TASK TO CARRY OUT
Convert the data from the line with "This screenshot has width=655, height=628." through the end into a Markdown table with columns Row and Line, numbering each nonblank line.

◇ ◇ ◇ ◇ ◇

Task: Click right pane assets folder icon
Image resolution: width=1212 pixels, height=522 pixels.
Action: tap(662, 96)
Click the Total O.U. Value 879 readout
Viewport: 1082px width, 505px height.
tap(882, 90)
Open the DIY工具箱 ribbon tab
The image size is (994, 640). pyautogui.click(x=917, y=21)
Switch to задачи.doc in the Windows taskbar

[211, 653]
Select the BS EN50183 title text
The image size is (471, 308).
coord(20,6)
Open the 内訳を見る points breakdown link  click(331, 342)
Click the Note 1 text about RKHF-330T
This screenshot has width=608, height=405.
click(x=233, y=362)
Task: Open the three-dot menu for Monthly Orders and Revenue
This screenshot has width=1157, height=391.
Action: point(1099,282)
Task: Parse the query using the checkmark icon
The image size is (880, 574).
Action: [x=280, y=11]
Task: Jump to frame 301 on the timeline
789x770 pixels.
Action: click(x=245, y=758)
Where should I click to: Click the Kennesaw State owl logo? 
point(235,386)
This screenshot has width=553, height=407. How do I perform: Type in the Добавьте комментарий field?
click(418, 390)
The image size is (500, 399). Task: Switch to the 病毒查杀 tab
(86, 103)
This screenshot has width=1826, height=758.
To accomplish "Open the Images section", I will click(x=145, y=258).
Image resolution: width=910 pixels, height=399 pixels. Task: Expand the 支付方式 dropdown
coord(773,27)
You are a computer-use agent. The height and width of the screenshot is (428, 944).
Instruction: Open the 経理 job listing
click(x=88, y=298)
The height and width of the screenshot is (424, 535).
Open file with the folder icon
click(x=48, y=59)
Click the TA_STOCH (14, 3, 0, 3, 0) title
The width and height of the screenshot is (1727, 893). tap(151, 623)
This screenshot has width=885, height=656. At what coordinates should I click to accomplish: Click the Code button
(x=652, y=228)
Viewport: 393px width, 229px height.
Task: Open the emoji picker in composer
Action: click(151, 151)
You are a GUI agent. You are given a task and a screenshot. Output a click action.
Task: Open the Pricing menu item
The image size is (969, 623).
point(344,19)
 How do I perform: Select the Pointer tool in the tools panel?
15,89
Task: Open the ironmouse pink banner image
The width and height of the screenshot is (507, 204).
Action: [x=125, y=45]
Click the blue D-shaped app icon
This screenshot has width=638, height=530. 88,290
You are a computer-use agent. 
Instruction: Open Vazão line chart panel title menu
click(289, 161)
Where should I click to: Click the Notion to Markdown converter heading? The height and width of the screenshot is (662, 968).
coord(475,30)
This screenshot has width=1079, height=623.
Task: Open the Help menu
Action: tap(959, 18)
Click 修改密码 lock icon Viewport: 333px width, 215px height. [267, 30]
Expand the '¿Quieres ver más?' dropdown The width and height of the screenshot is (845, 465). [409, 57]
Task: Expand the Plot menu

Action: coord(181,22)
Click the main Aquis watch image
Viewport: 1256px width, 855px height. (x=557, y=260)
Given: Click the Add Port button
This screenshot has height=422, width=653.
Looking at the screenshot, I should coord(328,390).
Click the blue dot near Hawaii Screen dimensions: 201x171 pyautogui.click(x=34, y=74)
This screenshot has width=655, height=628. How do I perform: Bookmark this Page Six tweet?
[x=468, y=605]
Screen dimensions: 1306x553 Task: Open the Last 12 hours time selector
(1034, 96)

◇ ◇ ◇ ◇ ◇

EXERCISE RESULT
| Row | Line |
|---|---|
| 1 | This screenshot has width=655, height=628. How do I perform: Bookmark this Page Six tweet? |
| 2 | [x=468, y=605] |
| 3 | Screen dimensions: 1306x553 Task: Open the Last 12 hours time selector |
| 4 | (1034, 96) |